● **WORK TASK**:
Which lines of the entries below hold the word "step"? Report each of them.

● **GIVEN DATA**:
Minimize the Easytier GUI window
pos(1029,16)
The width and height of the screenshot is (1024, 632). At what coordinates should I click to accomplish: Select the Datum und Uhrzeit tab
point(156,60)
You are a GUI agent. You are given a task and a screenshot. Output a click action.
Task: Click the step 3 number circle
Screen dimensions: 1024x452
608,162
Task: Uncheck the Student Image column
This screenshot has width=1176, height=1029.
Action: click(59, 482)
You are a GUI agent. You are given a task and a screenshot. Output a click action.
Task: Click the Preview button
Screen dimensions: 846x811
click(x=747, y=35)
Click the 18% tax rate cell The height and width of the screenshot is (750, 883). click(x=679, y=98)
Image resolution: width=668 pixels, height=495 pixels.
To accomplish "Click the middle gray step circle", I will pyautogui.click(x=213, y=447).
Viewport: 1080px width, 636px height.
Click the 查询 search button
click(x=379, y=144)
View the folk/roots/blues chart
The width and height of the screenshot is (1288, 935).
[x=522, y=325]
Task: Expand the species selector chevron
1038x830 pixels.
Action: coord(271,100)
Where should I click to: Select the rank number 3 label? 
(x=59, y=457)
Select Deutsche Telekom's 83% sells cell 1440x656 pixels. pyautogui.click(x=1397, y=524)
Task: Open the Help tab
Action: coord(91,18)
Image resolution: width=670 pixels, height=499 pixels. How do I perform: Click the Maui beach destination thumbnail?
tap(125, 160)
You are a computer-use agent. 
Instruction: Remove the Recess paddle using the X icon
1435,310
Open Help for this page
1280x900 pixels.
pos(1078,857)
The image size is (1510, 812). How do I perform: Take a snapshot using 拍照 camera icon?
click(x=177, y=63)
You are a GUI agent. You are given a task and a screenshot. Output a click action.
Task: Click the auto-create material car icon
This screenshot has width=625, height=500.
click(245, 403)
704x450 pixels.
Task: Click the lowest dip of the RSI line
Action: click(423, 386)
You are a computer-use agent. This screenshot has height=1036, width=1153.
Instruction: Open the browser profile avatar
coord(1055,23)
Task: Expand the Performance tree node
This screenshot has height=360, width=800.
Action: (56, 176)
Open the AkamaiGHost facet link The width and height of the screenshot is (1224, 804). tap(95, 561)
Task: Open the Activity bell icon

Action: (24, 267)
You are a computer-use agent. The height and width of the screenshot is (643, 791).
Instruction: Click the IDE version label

● **ANSWER**:
Task: Click the step 3 number circle
To accomplish "Click the middle gray step circle", I will pyautogui.click(x=213, y=447).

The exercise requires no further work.